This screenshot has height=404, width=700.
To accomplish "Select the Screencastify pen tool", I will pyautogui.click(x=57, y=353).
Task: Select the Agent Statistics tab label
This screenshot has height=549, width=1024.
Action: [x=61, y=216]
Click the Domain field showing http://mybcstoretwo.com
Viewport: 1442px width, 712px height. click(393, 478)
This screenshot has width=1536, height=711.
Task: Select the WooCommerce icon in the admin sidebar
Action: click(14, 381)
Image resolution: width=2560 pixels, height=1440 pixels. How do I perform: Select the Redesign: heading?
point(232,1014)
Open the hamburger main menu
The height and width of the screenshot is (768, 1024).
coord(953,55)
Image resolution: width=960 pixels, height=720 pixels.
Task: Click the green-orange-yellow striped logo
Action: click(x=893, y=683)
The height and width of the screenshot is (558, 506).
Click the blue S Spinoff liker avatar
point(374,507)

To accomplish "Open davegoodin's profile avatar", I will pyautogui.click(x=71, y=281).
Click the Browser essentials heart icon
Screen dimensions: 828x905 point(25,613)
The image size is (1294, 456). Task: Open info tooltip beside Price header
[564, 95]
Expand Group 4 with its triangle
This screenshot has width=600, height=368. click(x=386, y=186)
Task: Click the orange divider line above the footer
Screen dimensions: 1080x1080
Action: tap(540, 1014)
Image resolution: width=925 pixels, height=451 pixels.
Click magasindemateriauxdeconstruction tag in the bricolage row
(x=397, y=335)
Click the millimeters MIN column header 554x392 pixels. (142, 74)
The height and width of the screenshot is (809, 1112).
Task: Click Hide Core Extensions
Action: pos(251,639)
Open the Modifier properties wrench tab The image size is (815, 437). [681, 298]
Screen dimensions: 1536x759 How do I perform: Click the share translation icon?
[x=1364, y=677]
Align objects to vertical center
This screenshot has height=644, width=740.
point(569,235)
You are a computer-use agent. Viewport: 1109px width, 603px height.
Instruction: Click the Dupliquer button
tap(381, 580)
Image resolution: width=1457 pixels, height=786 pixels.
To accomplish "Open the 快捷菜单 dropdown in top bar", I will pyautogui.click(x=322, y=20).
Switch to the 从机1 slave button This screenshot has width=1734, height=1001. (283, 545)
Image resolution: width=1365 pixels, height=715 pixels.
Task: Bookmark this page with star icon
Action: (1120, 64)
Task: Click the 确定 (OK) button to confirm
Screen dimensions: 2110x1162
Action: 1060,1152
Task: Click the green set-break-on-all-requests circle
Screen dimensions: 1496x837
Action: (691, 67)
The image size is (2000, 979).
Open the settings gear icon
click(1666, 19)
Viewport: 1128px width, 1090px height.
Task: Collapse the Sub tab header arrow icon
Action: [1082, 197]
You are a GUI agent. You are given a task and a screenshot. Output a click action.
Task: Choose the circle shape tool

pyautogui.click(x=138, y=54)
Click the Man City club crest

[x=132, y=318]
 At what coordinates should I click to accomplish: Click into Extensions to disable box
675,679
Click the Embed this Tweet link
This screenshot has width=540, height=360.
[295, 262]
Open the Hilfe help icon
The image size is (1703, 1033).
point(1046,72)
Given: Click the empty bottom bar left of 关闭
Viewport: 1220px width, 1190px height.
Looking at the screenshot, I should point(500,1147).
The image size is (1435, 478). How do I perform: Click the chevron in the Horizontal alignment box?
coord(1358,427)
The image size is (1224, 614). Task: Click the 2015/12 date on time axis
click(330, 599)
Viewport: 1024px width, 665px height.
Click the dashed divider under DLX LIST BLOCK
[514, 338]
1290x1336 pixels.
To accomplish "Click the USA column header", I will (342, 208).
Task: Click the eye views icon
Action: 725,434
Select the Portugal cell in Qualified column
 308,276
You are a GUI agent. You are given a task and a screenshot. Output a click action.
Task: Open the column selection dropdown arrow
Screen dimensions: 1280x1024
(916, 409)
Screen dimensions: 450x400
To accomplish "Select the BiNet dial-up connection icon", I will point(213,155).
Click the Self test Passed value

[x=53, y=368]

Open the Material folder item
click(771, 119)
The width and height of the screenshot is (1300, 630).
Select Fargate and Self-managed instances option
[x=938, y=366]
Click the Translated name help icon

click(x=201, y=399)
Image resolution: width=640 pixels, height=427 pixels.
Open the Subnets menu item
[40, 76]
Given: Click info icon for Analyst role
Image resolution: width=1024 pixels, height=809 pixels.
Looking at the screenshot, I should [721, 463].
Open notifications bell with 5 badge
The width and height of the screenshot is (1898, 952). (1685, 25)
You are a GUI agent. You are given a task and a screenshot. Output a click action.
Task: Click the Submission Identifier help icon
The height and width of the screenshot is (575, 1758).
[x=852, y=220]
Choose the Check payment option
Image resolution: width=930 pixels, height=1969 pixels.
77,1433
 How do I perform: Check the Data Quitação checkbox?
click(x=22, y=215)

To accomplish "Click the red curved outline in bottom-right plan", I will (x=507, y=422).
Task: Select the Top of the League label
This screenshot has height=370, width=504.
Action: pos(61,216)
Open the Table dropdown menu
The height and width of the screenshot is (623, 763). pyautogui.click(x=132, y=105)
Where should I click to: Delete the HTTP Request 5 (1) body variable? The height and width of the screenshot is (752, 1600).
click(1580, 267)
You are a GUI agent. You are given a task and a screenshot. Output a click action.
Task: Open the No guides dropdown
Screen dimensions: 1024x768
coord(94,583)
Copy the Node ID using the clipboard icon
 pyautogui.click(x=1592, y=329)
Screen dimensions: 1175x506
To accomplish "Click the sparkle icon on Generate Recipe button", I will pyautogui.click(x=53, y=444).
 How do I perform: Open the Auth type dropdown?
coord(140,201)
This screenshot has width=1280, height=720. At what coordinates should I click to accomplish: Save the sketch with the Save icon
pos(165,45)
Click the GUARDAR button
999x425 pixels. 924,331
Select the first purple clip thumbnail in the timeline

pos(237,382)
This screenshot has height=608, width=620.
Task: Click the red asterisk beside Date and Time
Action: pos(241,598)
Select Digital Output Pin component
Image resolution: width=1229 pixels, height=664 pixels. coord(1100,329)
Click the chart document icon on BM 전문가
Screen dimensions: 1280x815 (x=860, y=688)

_WORK TO BE COMPLETED:_ Copy every entry exactly; no part may be left out.

_WRITTEN RESPONSE:_
This screenshot has height=404, width=700.
To accomplish "Select the Screencastify pen tool", I will pyautogui.click(x=57, y=353).
Task: Select the Agent Statistics tab label
This screenshot has height=549, width=1024.
Action: [x=61, y=216]
Click the Domain field showing http://mybcstoretwo.com
Viewport: 1442px width, 712px height. click(393, 478)
This screenshot has width=1536, height=711.
Task: Select the WooCommerce icon in the admin sidebar
Action: click(14, 381)
Image resolution: width=2560 pixels, height=1440 pixels. How do I perform: Select the Redesign: heading?
point(232,1014)
Open the hamburger main menu
The height and width of the screenshot is (768, 1024).
coord(953,55)
Image resolution: width=960 pixels, height=720 pixels.
Task: Click the green-orange-yellow striped logo
Action: click(x=893, y=683)
The height and width of the screenshot is (558, 506).
Click the blue S Spinoff liker avatar
point(374,507)

To accomplish "Open davegoodin's profile avatar", I will pyautogui.click(x=71, y=281).
Click the Browser essentials heart icon
Screen dimensions: 828x905 point(25,613)
The image size is (1294, 456). Task: Open info tooltip beside Price header
[564, 95]
Expand Group 4 with its triangle
This screenshot has width=600, height=368. click(x=386, y=186)
Task: Click the orange divider line above the footer
Screen dimensions: 1080x1080
Action: tap(540, 1014)
Image resolution: width=925 pixels, height=451 pixels.
Click magasindemateriauxdeconstruction tag in the bricolage row
(x=397, y=335)
Click the millimeters MIN column header 554x392 pixels. (142, 74)
The height and width of the screenshot is (809, 1112).
Task: Click Hide Core Extensions
Action: pos(251,639)
Open the Modifier properties wrench tab The image size is (815, 437). [681, 298]
Screen dimensions: 1536x759 How do I perform: Click the share translation icon?
[x=1364, y=677]
Align objects to vertical center
This screenshot has height=644, width=740.
point(569,235)
You are a computer-use agent. Viewport: 1109px width, 603px height.
Instruction: Click the Dupliquer button
tap(381, 580)
Image resolution: width=1457 pixels, height=786 pixels.
To accomplish "Open the 快捷菜单 dropdown in top bar", I will pyautogui.click(x=322, y=20).
Switch to the 从机1 slave button This screenshot has width=1734, height=1001. (283, 545)
Image resolution: width=1365 pixels, height=715 pixels.
Task: Bookmark this page with star icon
Action: (1120, 64)
Task: Click the 确定 (OK) button to confirm
Screen dimensions: 2110x1162
Action: 1060,1152
Task: Click the green set-break-on-all-requests circle
Screen dimensions: 1496x837
Action: (691, 67)
The image size is (2000, 979).
Open the settings gear icon
click(1666, 19)
Viewport: 1128px width, 1090px height.
Task: Collapse the Sub tab header arrow icon
Action: [1082, 197]
You are a GUI agent. You are given a task and a screenshot. Output a click action.
Task: Choose the circle shape tool

pyautogui.click(x=138, y=54)
Click the Man City club crest

[x=132, y=318]
 At what coordinates should I click to accomplish: Click into Extensions to disable box
675,679
Click the Embed this Tweet link
This screenshot has width=540, height=360.
[295, 262]
Open the Hilfe help icon
The image size is (1703, 1033).
point(1046,72)
Given: Click the empty bottom bar left of 关闭
Viewport: 1220px width, 1190px height.
Looking at the screenshot, I should point(500,1147).
The image size is (1435, 478). How do I perform: Click the chevron in the Horizontal alignment box?
coord(1358,427)
The image size is (1224, 614). Task: Click the 2015/12 date on time axis
click(330, 599)
Viewport: 1024px width, 665px height.
Click the dashed divider under DLX LIST BLOCK
[514, 338]
1290x1336 pixels.
To accomplish "Click the USA column header", I will (342, 208).
Task: Click the eye views icon
Action: 725,434
Select the Portugal cell in Qualified column
 308,276
You are a GUI agent. You are given a task and a screenshot. Output a click action.
Task: Open the column selection dropdown arrow
Screen dimensions: 1280x1024
(916, 409)
Screen dimensions: 450x400
To accomplish "Select the BiNet dial-up connection icon", I will point(213,155).
Click the Self test Passed value

[x=53, y=368]

Open the Material folder item
click(771, 119)
The width and height of the screenshot is (1300, 630).
Select Fargate and Self-managed instances option
[x=938, y=366]
Click the Translated name help icon

click(x=201, y=399)
Image resolution: width=640 pixels, height=427 pixels.
Open the Subnets menu item
[40, 76]
Given: Click info icon for Analyst role
Image resolution: width=1024 pixels, height=809 pixels.
Looking at the screenshot, I should [721, 463].
Open notifications bell with 5 badge
The width and height of the screenshot is (1898, 952). (1685, 25)
You are a GUI agent. You are given a task and a screenshot. Output a click action.
Task: Click the Submission Identifier help icon
The height and width of the screenshot is (575, 1758).
[x=852, y=220]
Choose the Check payment option
Image resolution: width=930 pixels, height=1969 pixels.
77,1433
 How do I perform: Check the Data Quitação checkbox?
click(x=22, y=215)

To accomplish "Click the red curved outline in bottom-right plan", I will (x=507, y=422).
Task: Select the Top of the League label
This screenshot has height=370, width=504.
Action: pos(61,216)
Open the Table dropdown menu
The height and width of the screenshot is (623, 763). pyautogui.click(x=132, y=105)
Where should I click to: Delete the HTTP Request 5 (1) body variable? The height and width of the screenshot is (752, 1600).
click(1580, 267)
You are a GUI agent. You are given a task and a screenshot. Output a click action.
Task: Open the No guides dropdown
Screen dimensions: 1024x768
coord(94,583)
Copy the Node ID using the clipboard icon
 pyautogui.click(x=1592, y=329)
Screen dimensions: 1175x506
To accomplish "Click the sparkle icon on Generate Recipe button", I will pyautogui.click(x=53, y=444).
 How do I perform: Open the Auth type dropdown?
coord(140,201)
This screenshot has width=1280, height=720. At what coordinates should I click to accomplish: Save the sketch with the Save icon
pos(165,45)
Click the GUARDAR button
999x425 pixels. 924,331
Select the first purple clip thumbnail in the timeline

pos(237,382)
This screenshot has height=608, width=620.
Task: Click the red asterisk beside Date and Time
Action: pos(241,598)
Select Digital Output Pin component
Image resolution: width=1229 pixels, height=664 pixels. coord(1100,329)
Click the chart document icon on BM 전문가
Screen dimensions: 1280x815 (x=860, y=688)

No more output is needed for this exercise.